Not less important in engineering than the truly curved surface is the true plane, in which, as Euclid would say, any two points being taken, the straight line between them lies wholly in that superficies. The lathe depends for its efficiency on the perfect flatness of all areas which should be flat—the guides, the surface plates, the bottom and sides of the headstock, and, above all, of the slide rest. For making plane metal superficies, a machine must first be constructed which itself is above suspicion; but when once built it creates machines like itself, capable of reproducing others ad infinitum.

Many amateur carpenters pride themselves on the beautiful smoothness of the boards over which they have run their jack planes. Yet, as compared with the bed of a lathe, their best work will appear very inaccurate.

The engineer's planing-machine in no way resembles its wooden relative. In the place of a blade projecting just a little way through a surface which prevents it from cutting too deep into the substance over which it is moving, we have a steel chisel very similar to the cutting tools of a lathe attached to a frame passing up and down over a bed to which the member holding the chisel is perfectly parallel. The article to be planed is rigidly attached to the bed and travels with it. Between every two strokes the tool is automatically moved sideways, so that no two cuts shall be in the same line. After the whole surface has been "roughed," a finishing cutter is brought in action, and the process is repeated with the business edge of the tool rather nearer to the bed.

Joseph Clement, a contemporary of Babbage, Maudslay, and Nasmyth, is usually regarded as the inventor of the planing-machine. By 1825 he had finished a planer, in which the tool was stationary and the work moving under it on a rolling bed. Two cutters were attached to the overhead cross rail, so that travel in either direction might be utilised. The bed of the machine, on which the work was laid, passed under the cutters on perfectly true rollers or wheels, lodged and held in their bearings as accurately as the best mandrel could be, and having set screws acting against their ends, totally preventing all end-motion. The machine was bedded on a massive and solid foundation of masonry in heavy blocks, the support at all points being so complete as effectually to destroy all tendency to vibration, with the object of securing full, round, and quiet cuts. The rollers on which the planing-machine travelled were so true, that Clement himself used to say of them, "If you were to put a paper shaving under one of the rollers it would at once stop the rest." Nor was this an exaggeration—the entire mechanism, notwithstanding its great size, being as true and accurate as a watch.[6] Mr. Clement next made a revolving attachment for the bed, in which bodies could be revolved under the cutter, on an axis parallel to the direction of travel. According to the wish of the operator, the object was converted into a cylinder, cone, or prism by its movements under the planing-tool. So efficient was the machine that it earned its maker upwards of ten pounds a day, at the rate of about eighteen shillings a square foot, until rivals appeared in the field and finally reduced the cost of planing to a few pence for the same area.

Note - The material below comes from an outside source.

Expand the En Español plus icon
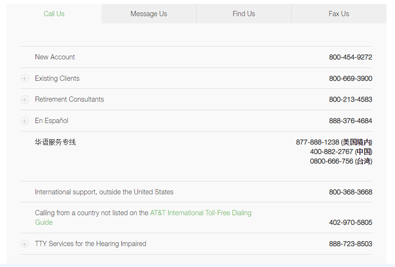 click(x=25, y=121)
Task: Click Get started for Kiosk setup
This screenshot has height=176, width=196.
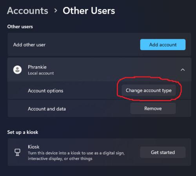Action: [x=163, y=152]
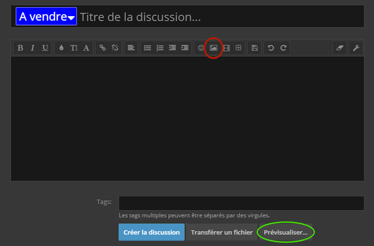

There are two main patterns of planes now in general use. The first follows the original design of Clement; the second has a fixed bed but a moving tool. Where the work is very heavy, as in the case of armour-plates for battleships, the power required to suddenly reverse the motion of a vast mass of metal is enormous, many times greater than the energy expended on the actual planing. For this reason the moving-bed machines have had to be greatly improved; and in some cases replaced by fixed-bed planers.

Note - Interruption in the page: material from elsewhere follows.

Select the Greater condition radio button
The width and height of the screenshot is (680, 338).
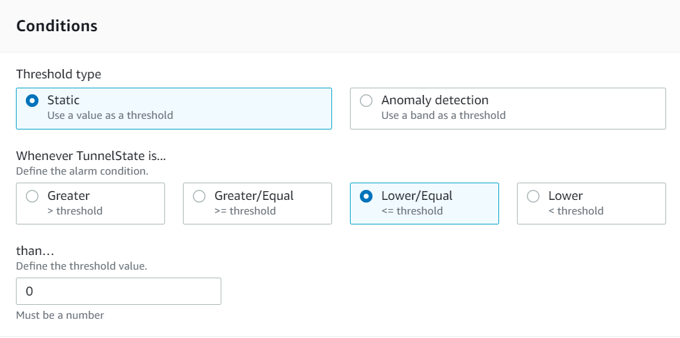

It is an impressive sight to watch one of these huge mechanisms reducing a rough plate, weighing twenty tons or more, to a smoothness which would shame the best billiard table. The machine, which towers thirty feet into the air and completely dwarfs the attendant, who has it as thoroughly under control as if it were a small file, bites great shining strips forty feet long, maybe, off the surface of the passive metal, and leaves a series of grooves as truly parallel as the art of man can make them. There is no fuss, no sticking, no stop, no noise; the force of electricity or steam, transmitted through wonderfully cut and arranged gear-wheels, is irresistible. The tool, so hard that a journey through many miles of steel has no appreciable effect on its edge, shears its way remorselessly over the surface which presently may be tempered to a toughness resembling its own. If you want to resharpen the tool, it will be no good to attack it with any known metal. But somewhere in the works there is a machine whose buzzing emery-wheels are more than a match for it, and rapidly grind the blunted edge into its former shape, so that it is ready to flay another plate, one skin at a time.

Planing-machines are of many shapes. Some have an upright on each side of the bed limiting the width of the work they can take; others are open-sided, one support of extra strength replacing the two, enabling the introduction of a plate twice as broad as the bed. Others, again, are built on the verge of a pit, so that they may cut the edges of an up-ended plate, and make it fit against its fellows so truly that you could not slip a sheet of paper edgeways between them. Thus has man, so frail and delicate in himself, shaped metal till it can torture its kind to suit his will, which he makes known to it by opening this valve or pulling on that lever. Not only does he flay it, but pierces it through and through; twists it into all manner of shapes; hacks masses off as easily as he would cut slices from a loaf; squeezes it in terrible presses to a fraction of its original thickness; and otherwise so treats it that we are glad that our scientific observations have as yet discovered no sentience in the substances reduced to our service.